- Excerpt provided -
# # # #

# How do I prevent my turtle from collapsing under its own gravity?

Suppose the universe contained a species of planet sized turtles1 that can travers at least interstellar space. How can I explain (without invoking magic) that these turtles are not spherical?

If this is not possible within the laws of physics as they are, what can be changed minimally about them (the laws of physics) that could allow such an organism to structurally sustain itself? Important here is its relative size to "normal" living organisms.

The answers to this question should not focus on how/whether this organism could survive (sources of food), travel or even evolve. For the scope of this question, all other issues with this organism may be considered to be solved.

1: not necessarily a representative image of the turtle as imagined by the author, the world on its back especially I can only assume was a fabrication by the illustrator.

• Ok it is strange we asked these about the same time! worldbuilding.stackexchange.com/questions/1360/… – kaine Oct 9 '14 at 13:39
• @kaine well this is specific about turtles, although there is some overlap. – mechalynx Oct 9 '14 at 13:41
• Yeah, I tried keeping mine on a small scope, I think tehy don't egt into eachother's water too much. We'll see how it plays out. – overactor Oct 9 '14 at 13:42
• I'm not worried about overlap; i expect that the gravitation force will limit your creature to comparitively (like half the size of pluto or something) while mine is less rigid (in alot of ways). I just thought the simular topic within 1 minute of each other was funny. – kaine Oct 9 '14 at 13:48
• This (and even more so, the answer's diagram) reminds me of an old Russian science joke: "... furthermore, lets' assume that cows are perfectly spherical..." – user4239 Oct 10 '14 at 1:17

### You have a different problem (and it’s not that bad)

Planets only become spherical because they are either made of material that behaves like a fluid (gas, dust, magma) or behaved like that during their creation. Moreover, planets cannot self-repair, turtles can.

What you have to worry about with cosmological turtles is that their tissue bursts or breaks under their gravitational forces. So, let’s make a very rough estimate of the orders of magnitude relevant for your turtle:

The blue pieces represent the major masses (say, body and head) and the red piece represents some weight-bearing structure (say, the neck). $x$ is a variable length. All parts have the same depth as height, i.e., the blue pieces are cubes and the red piece is $x × \frac{x}{5} × \frac{x}{5}$.

We then have (with some further assumptions):

• If we assume that each of the blue pieces has the same density as water (1 kg/ℓ), they each weigh $M = 1000\,\frac{\text{kg}}{m^3}·x^3$.

# # # #

- Data rows -
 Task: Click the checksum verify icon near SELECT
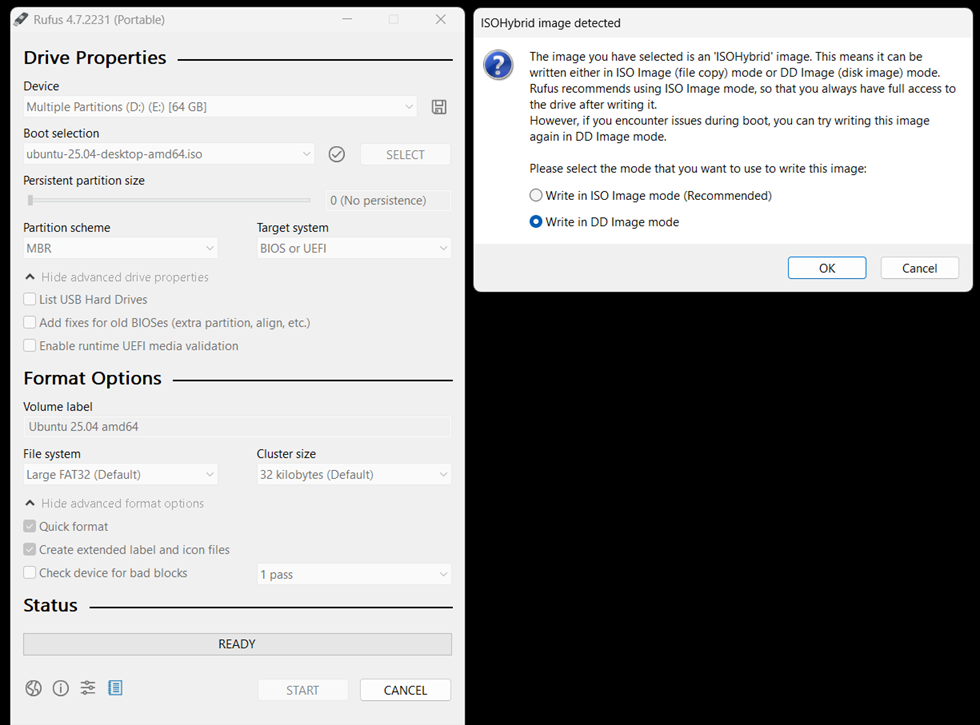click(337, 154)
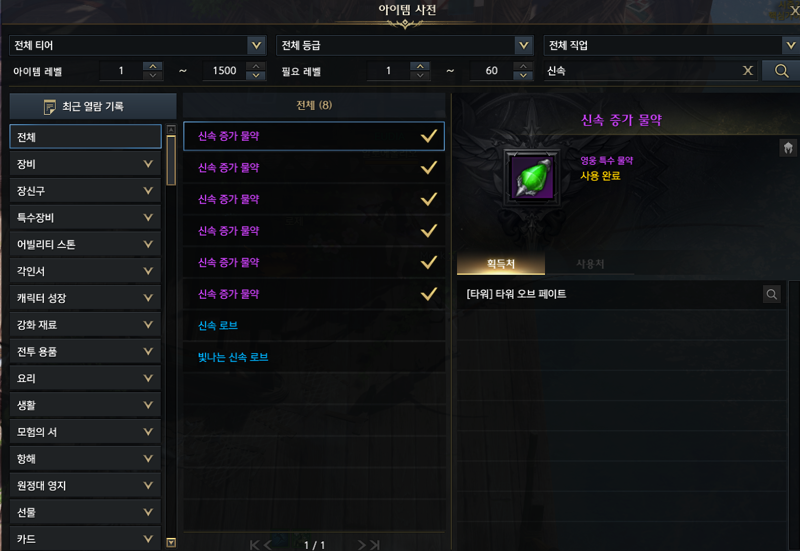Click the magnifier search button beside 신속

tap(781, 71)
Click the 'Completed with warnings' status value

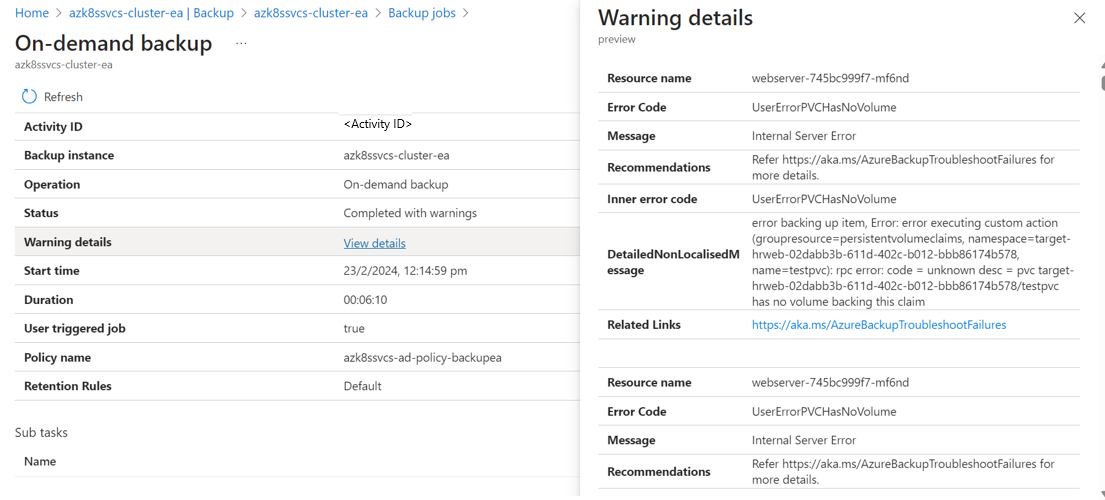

# # # #

- Your tasks -
(A) Copy this part of the post on planet-sized turtles word for word: begin at the words "Planets only become" and stop after "self-repair, turtles can.".
(B) Rewrite the lines of the rows above as a numbered list, omitting blank lines and the pictures.

- Results -
(A)
Planets only become spherical because they are either made of material that behaves like a fluid (gas, dust, magma) or behaved like that during their creation. Moreover, planets cannot self-repair, turtles can.

(B)
1.  Task: Click the checksum verify icon near SELECT
2. click(337, 154)
3. Click the magnifier search button beside 신속
4. tap(781, 71)
5. Click the 'Completed with warnings' status value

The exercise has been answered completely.